----- Record extracts

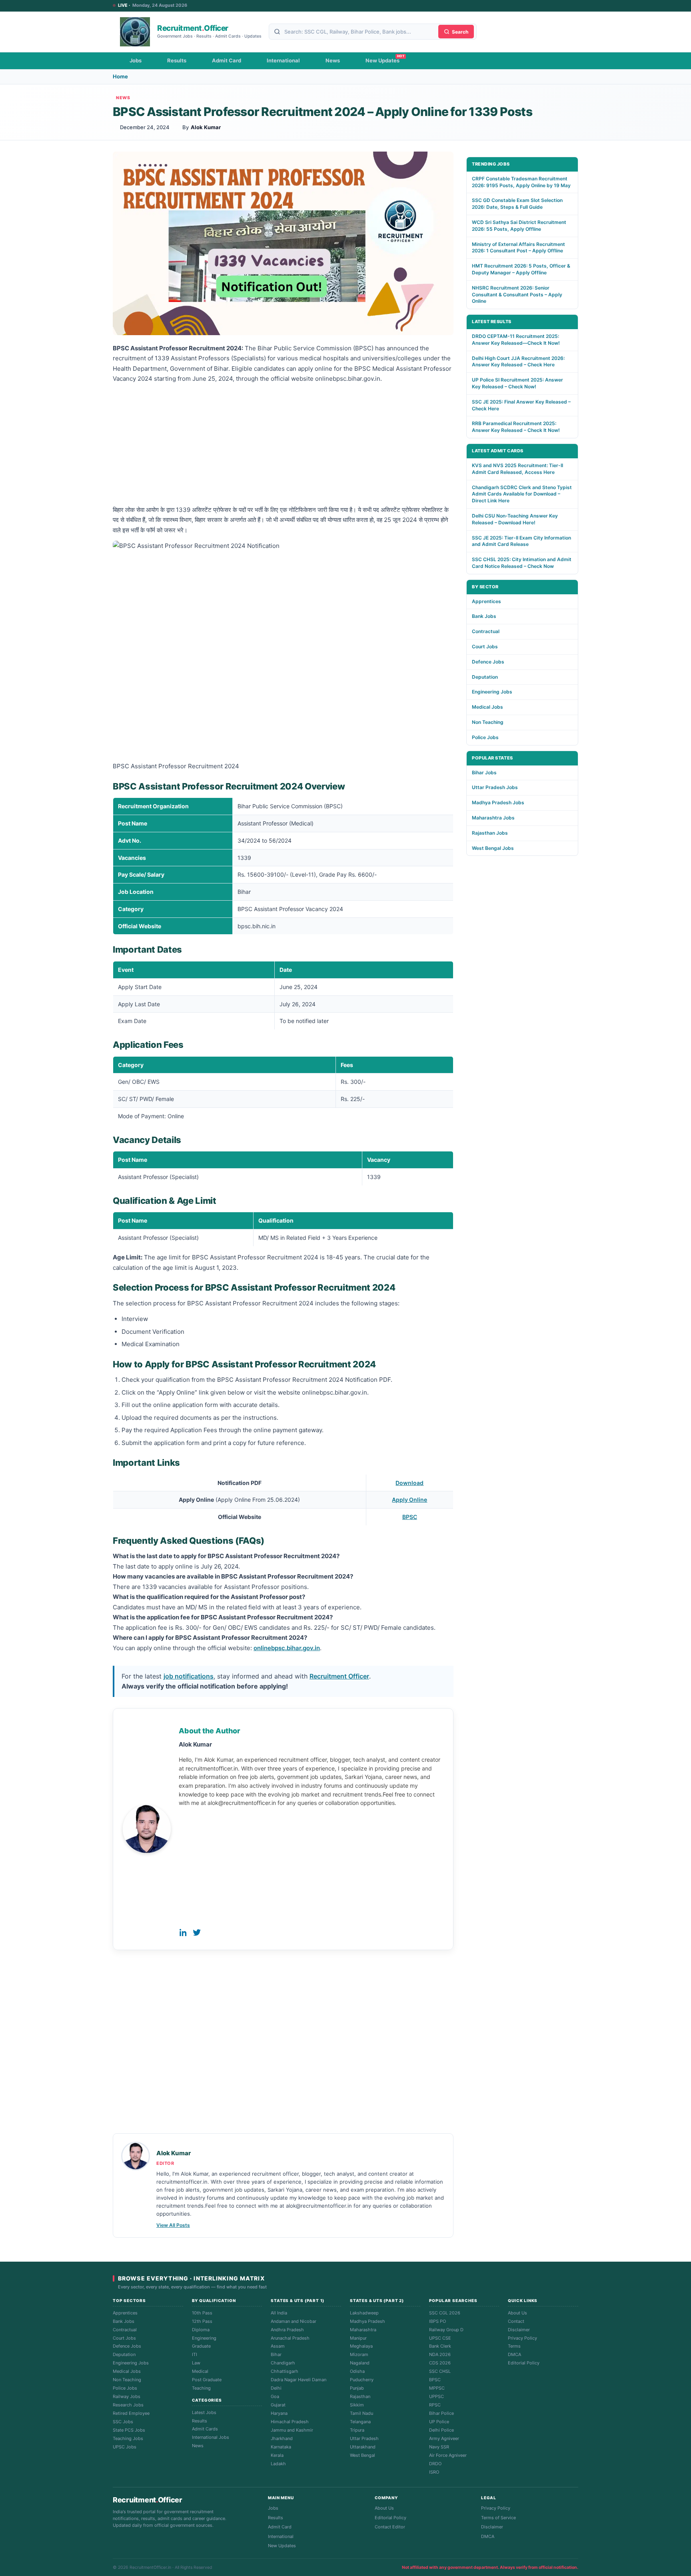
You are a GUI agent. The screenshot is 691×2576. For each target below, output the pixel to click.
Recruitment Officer (339, 1676)
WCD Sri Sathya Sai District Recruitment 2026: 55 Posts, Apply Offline (519, 225)
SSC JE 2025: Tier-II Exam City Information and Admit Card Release (521, 541)
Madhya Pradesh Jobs (498, 802)
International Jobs (210, 2437)
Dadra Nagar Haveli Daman (298, 2379)
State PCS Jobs (129, 2430)
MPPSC (437, 2388)
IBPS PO (437, 2321)
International (283, 60)
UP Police (439, 2421)
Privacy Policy (522, 2338)
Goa (275, 2396)
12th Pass (202, 2321)
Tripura (357, 2430)
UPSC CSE (440, 2338)
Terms (514, 2346)
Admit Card (226, 60)
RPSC (435, 2405)
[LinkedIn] (183, 1932)
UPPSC (436, 2396)
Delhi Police (441, 2430)
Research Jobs (128, 2405)
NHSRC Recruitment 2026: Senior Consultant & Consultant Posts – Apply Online (517, 294)
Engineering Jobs (492, 692)
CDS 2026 (440, 2363)
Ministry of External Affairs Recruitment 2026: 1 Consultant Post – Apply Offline (518, 247)
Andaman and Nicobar (293, 2321)
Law (196, 2363)
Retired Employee (131, 2413)
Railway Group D (446, 2329)
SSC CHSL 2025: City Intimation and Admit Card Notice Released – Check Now (521, 562)
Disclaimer (519, 2329)
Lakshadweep (364, 2313)
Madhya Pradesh (367, 2321)
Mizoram (359, 2354)
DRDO (435, 2463)
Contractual (485, 631)
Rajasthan (360, 2396)
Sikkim (357, 2405)
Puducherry (361, 2379)
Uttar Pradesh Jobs (495, 787)
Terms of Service (498, 2517)
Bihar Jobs (484, 772)
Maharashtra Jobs (493, 818)
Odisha (357, 2371)
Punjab (357, 2388)
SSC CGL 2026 (444, 2313)
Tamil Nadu (361, 2413)
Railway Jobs (126, 2396)
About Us (517, 2313)
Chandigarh (283, 2363)
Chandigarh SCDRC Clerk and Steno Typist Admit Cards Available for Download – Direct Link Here (522, 494)
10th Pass (202, 2313)
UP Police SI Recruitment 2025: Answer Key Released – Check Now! (517, 383)
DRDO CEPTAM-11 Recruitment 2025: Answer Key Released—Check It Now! (516, 339)
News (333, 60)
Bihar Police (441, 2413)
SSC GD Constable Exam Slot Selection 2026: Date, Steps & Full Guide (517, 203)
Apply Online (409, 1499)
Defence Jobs (488, 662)
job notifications (189, 1676)
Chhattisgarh (284, 2371)
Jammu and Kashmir (292, 2430)
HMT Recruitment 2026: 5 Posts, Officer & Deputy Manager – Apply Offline (521, 269)
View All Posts (173, 2225)
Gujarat (278, 2405)
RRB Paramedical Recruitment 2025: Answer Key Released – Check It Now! (516, 426)
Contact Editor (390, 2527)
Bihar (276, 2354)
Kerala (277, 2455)
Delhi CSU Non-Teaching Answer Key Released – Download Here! (515, 519)
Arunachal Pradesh (290, 2338)
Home (120, 76)
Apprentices (486, 601)
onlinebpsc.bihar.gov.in (287, 1648)
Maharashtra (363, 2329)
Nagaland (359, 2363)
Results (176, 60)
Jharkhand (282, 2438)
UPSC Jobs (124, 2447)
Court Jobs (485, 646)
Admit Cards (205, 2429)
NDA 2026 (440, 2354)
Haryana (279, 2413)
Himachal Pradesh (290, 2421)
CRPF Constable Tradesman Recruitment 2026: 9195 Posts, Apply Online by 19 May (521, 182)
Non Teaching (487, 722)
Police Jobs (485, 737)
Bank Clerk (440, 2346)
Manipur (358, 2338)
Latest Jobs (204, 2412)
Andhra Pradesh (287, 2329)
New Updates (382, 60)
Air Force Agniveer (448, 2455)
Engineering (204, 2338)
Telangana (360, 2421)
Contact (516, 2321)
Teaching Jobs (128, 2438)
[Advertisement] (283, 446)
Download (409, 1482)
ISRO (434, 2472)
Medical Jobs (487, 707)
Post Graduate (207, 2379)
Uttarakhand (362, 2447)
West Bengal (362, 2455)
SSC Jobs (123, 2421)
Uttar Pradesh (364, 2438)
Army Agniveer (444, 2438)
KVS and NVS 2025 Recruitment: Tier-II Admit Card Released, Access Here (517, 468)
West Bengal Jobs (493, 848)
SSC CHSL (440, 2371)
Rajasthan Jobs (490, 833)
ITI (194, 2354)
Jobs (136, 60)
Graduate (201, 2346)
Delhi (276, 2388)
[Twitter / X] (196, 1932)
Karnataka (281, 2447)
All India (279, 2313)
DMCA (514, 2354)
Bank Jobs (484, 616)
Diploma (201, 2329)
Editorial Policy (523, 2363)
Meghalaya (361, 2346)
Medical (200, 2371)
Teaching (201, 2388)
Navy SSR (439, 2447)
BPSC (409, 1516)
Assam (278, 2346)
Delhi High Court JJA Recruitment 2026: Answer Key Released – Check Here (518, 361)
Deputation (485, 677)
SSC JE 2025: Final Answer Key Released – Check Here (521, 405)
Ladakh (278, 2463)
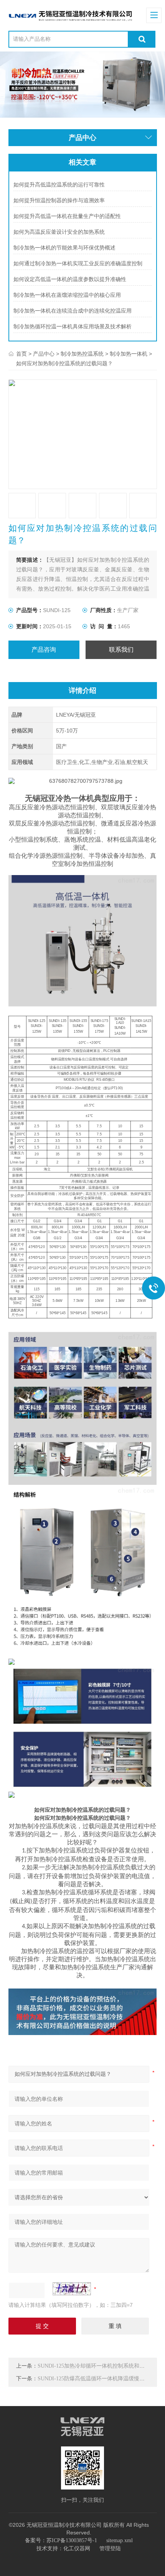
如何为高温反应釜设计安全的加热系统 (59, 232)
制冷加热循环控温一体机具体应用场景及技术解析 (72, 326)
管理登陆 (110, 2548)
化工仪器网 (76, 2548)
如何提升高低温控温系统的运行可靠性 (59, 185)
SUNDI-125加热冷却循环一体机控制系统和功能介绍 (99, 2366)
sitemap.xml (119, 2540)
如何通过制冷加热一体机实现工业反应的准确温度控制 (77, 263)
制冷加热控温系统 (82, 354)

----------

Required action
When you reach the line containing "SSC GD Constable" in the data above, start copying exactly, and stop after the line containing "[Twitter / X] (196, 1932)".

Written answer
SSC GD Constable Exam Slot Selection 2026: Date, Steps & Full Guide (517, 203)
Apply Online (409, 1499)
Defence Jobs (488, 662)
job notifications (189, 1676)
Chhattisgarh (284, 2371)
Jammu and Kashmir (292, 2430)
HMT Recruitment 2026: 5 Posts, Officer & Deputy Manager – Apply Offline (521, 269)
View All Posts (173, 2225)
Gujarat (278, 2405)
RRB Paramedical Recruitment 2025: Answer Key Released – Check It Now! (516, 426)
Contact Editor (390, 2527)
Bihar (276, 2354)
Kerala (277, 2455)
Delhi CSU Non-Teaching Answer Key Released – Download Here! (515, 519)
Arunachal Pradesh (290, 2338)
Home (120, 76)
Apprentices (486, 601)
onlinebpsc.bihar.gov.in (287, 1648)
Maharashtra (363, 2329)
Nagaland (359, 2363)
Results (176, 60)
Jharkhand (282, 2438)
UPSC Jobs (124, 2447)
Court Jobs (485, 646)
Admit Cards (205, 2429)
NDA 2026 (440, 2354)
Haryana (279, 2413)
Himachal Pradesh (290, 2421)
CRPF Constable Tradesman Recruitment 2026: 9195 Posts, Apply Online by 19 May (521, 182)
Non Teaching (487, 722)
Police Jobs (485, 737)
Bank Clerk (440, 2346)
Manipur (358, 2338)
Latest Jobs (204, 2412)
Andhra Pradesh (287, 2329)
New Updates (382, 60)
Air Force Agniveer (448, 2455)
Engineering (204, 2338)
Telangana (360, 2421)
Contact (516, 2321)
Teaching Jobs (128, 2438)
[Advertisement] (283, 446)
Download (409, 1482)
ISRO (434, 2472)
Medical Jobs (487, 707)
Post Graduate (207, 2379)
Uttarakhand (362, 2447)
West Bengal (362, 2455)
SSC Jobs (123, 2421)
Uttar Pradesh (364, 2438)
Army Agniveer (444, 2438)
KVS and NVS 2025 Recruitment: Tier-II Admit Card Released, Access Here (517, 468)
West Bengal Jobs (493, 848)
SSC CHSL (440, 2371)
Rajasthan Jobs (490, 833)
ITI (194, 2354)
Jobs (136, 60)
Graduate (201, 2346)
Delhi (276, 2388)
[Twitter / X] (196, 1932)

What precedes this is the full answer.